AIM OF THE TASK |
Retype the data from its first line through the line containing "428, 859, 442)", including both ends, keeping every character the same.
-- START OF SUPPLIED DATA --
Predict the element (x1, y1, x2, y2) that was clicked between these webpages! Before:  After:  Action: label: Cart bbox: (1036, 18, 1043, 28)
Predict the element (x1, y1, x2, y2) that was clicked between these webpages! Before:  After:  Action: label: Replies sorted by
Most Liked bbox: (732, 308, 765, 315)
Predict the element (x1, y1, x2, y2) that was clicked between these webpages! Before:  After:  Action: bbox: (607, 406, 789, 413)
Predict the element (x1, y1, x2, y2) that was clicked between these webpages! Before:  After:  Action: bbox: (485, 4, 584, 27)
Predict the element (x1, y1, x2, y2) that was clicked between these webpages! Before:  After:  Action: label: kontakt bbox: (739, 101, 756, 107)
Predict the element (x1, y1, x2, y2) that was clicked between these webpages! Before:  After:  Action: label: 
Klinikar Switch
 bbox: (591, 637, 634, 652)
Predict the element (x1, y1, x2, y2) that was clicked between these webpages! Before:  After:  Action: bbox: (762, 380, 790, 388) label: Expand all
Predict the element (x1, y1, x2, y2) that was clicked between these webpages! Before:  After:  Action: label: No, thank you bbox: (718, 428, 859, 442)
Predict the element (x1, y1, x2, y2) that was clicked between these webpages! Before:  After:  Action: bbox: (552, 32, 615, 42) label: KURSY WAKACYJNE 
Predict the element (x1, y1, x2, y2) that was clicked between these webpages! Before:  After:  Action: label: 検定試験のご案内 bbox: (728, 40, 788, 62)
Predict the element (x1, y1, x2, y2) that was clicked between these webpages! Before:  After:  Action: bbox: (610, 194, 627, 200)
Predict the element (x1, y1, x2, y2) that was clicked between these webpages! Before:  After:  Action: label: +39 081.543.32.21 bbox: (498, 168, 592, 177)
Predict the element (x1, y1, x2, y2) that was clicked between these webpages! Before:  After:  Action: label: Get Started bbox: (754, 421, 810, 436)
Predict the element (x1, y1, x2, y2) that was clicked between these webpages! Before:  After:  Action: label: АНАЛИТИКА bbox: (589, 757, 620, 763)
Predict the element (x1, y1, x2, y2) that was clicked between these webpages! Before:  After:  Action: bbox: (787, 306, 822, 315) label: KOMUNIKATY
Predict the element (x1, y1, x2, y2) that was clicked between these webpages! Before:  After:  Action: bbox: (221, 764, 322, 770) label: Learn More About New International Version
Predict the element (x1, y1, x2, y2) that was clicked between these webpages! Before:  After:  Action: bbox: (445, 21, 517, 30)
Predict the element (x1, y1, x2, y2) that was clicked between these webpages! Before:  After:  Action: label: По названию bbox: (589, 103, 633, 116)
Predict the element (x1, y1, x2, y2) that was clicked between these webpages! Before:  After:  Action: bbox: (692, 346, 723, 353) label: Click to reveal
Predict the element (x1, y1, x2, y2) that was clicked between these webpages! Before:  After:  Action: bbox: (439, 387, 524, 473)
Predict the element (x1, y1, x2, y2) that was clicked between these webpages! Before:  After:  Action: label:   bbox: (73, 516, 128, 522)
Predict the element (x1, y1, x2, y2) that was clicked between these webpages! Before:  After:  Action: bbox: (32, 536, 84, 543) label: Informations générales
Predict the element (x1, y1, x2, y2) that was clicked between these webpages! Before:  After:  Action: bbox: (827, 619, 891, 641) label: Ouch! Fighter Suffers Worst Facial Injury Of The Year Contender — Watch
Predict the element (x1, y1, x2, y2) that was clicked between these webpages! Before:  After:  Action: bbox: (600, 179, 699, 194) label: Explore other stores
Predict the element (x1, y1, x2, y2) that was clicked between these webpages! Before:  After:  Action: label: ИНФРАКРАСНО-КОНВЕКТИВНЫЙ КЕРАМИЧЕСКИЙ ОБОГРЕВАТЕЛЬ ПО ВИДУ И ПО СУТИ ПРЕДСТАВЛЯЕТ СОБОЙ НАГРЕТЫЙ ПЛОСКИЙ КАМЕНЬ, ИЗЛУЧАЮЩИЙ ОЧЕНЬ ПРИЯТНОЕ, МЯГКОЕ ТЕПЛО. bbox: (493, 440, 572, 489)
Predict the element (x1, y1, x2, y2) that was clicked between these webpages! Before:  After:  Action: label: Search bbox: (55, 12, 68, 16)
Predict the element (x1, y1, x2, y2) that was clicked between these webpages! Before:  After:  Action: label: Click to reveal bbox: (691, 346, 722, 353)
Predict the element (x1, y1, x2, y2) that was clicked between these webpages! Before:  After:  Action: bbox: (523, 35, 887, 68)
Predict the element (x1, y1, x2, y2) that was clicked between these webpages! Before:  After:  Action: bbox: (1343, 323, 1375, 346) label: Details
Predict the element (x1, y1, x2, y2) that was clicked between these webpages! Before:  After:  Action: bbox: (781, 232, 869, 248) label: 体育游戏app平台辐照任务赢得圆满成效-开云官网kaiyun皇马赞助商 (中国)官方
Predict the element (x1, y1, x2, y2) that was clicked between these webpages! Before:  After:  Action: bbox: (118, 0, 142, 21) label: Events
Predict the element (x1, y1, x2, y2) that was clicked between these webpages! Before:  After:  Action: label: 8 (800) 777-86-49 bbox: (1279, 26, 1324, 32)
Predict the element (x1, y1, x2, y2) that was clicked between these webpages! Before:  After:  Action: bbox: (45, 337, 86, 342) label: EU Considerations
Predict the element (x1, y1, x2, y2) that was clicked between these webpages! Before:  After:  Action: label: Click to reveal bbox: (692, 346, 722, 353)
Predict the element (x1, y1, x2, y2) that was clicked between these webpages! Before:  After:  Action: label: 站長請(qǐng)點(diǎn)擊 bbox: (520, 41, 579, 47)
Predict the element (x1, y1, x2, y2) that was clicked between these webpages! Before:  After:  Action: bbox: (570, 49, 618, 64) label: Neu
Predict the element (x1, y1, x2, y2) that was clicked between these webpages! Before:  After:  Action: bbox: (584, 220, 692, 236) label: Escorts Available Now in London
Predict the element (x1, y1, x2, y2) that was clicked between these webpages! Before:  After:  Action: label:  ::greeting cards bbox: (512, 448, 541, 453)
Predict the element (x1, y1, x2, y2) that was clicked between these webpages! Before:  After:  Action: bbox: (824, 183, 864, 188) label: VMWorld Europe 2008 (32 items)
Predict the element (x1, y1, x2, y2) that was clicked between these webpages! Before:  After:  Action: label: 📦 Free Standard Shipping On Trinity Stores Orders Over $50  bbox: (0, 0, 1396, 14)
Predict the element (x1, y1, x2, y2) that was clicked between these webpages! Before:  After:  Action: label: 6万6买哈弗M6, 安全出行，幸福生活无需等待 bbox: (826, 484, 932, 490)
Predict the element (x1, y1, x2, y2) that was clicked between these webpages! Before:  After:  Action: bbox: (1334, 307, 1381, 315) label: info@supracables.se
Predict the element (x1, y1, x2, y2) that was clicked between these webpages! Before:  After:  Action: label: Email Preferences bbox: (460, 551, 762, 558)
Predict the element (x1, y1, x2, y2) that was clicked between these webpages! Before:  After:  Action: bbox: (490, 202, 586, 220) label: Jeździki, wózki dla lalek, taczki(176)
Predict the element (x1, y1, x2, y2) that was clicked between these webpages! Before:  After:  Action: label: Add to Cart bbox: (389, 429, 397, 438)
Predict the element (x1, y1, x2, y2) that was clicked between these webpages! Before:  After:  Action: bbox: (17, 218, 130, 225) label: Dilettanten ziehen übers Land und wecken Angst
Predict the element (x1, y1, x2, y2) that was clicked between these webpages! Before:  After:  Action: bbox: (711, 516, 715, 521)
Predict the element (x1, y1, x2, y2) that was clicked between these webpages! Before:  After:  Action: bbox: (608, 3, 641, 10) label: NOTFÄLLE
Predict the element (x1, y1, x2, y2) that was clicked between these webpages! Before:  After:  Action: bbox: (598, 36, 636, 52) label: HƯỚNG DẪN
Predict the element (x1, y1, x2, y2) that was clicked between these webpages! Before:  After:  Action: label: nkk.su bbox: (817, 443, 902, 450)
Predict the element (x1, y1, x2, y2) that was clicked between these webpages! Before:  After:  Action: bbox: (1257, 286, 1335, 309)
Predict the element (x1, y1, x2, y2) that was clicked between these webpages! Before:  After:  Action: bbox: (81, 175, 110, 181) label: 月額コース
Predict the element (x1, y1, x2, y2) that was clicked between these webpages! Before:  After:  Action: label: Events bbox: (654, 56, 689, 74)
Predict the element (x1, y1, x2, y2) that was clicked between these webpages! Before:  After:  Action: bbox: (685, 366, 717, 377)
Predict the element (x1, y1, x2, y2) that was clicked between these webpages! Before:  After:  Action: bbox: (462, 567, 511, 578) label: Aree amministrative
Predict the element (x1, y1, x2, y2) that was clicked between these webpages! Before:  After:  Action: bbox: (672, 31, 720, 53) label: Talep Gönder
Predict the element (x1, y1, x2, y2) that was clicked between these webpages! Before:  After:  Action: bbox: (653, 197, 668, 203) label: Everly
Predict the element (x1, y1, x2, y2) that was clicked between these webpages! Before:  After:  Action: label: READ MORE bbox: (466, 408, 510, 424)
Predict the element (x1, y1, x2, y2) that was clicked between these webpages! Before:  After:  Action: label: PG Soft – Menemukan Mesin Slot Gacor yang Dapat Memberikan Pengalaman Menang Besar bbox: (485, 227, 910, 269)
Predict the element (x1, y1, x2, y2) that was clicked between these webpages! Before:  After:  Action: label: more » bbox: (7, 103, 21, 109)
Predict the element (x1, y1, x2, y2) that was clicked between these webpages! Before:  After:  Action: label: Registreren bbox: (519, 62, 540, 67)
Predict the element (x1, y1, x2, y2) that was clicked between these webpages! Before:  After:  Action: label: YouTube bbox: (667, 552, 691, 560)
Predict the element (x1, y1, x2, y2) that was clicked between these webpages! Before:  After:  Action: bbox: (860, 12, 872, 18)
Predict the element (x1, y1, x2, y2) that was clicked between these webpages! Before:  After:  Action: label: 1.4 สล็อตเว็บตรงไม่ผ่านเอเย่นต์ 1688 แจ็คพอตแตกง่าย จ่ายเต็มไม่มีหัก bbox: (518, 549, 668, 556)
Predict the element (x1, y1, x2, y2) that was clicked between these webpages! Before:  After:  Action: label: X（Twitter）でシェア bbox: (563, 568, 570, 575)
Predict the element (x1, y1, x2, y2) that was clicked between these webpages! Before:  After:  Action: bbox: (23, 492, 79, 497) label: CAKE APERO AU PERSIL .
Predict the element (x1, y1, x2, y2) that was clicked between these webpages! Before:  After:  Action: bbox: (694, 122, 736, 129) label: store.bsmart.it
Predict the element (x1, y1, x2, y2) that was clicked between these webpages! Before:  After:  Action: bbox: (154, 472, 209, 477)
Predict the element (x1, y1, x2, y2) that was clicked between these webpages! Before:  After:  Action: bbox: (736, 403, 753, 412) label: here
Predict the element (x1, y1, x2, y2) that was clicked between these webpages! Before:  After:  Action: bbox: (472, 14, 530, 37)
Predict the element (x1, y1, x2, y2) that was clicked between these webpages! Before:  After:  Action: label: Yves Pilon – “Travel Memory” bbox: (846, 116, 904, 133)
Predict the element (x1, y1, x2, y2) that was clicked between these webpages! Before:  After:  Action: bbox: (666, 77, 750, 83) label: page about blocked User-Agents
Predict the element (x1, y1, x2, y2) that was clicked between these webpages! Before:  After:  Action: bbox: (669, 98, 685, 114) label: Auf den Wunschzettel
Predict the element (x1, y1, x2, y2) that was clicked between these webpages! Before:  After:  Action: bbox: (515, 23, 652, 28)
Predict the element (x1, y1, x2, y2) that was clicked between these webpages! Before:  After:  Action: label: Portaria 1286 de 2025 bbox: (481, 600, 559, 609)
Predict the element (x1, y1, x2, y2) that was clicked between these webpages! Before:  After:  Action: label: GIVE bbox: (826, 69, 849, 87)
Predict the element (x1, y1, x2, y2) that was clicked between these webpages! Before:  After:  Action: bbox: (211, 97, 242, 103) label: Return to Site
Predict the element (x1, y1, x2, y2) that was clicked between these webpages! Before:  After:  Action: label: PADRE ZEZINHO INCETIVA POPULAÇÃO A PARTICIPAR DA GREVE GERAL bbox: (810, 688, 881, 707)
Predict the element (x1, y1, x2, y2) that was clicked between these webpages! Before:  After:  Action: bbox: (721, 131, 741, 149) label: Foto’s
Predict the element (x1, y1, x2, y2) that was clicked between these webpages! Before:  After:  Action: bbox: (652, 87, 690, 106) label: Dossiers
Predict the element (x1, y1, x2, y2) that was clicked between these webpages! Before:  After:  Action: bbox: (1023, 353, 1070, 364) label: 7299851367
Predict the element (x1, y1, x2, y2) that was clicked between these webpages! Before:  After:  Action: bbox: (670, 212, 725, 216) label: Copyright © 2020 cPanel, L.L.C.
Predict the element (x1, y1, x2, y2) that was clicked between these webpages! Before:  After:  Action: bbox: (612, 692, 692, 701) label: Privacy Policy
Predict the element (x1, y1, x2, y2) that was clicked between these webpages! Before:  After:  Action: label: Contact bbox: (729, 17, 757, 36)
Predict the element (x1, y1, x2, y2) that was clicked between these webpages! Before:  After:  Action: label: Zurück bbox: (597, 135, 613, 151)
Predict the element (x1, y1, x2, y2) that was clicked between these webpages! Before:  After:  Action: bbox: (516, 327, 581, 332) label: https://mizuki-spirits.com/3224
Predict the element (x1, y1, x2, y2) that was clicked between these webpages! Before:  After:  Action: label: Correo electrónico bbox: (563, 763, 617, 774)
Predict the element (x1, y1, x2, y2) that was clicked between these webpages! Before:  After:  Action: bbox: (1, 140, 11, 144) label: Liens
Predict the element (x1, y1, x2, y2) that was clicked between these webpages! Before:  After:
-- END OF SUPPLIED DATA --
FINAL ANSWER |
Predict the element (x1, y1, x2, y2) that was clicked between these webpages! Before:  After:  Action: label: Cart bbox: (1036, 18, 1043, 28)
Predict the element (x1, y1, x2, y2) that was clicked between these webpages! Before:  After:  Action: label: Replies sorted by
Most Liked bbox: (732, 308, 765, 315)
Predict the element (x1, y1, x2, y2) that was clicked between these webpages! Before:  After:  Action: bbox: (607, 406, 789, 413)
Predict the element (x1, y1, x2, y2) that was clicked between these webpages! Before:  After:  Action: bbox: (485, 4, 584, 27)
Predict the element (x1, y1, x2, y2) that was clicked between these webpages! Before:  After:  Action: label: kontakt bbox: (739, 101, 756, 107)
Predict the element (x1, y1, x2, y2) that was clicked between these webpages! Before:  After:  Action: label: 
Klinikar Switch
 bbox: (591, 637, 634, 652)
Predict the element (x1, y1, x2, y2) that was clicked between these webpages! Before:  After:  Action: bbox: (762, 380, 790, 388) label: Expand all
Predict the element (x1, y1, x2, y2) that was clicked between these webpages! Before:  After:  Action: label: No, thank you bbox: (718, 428, 859, 442)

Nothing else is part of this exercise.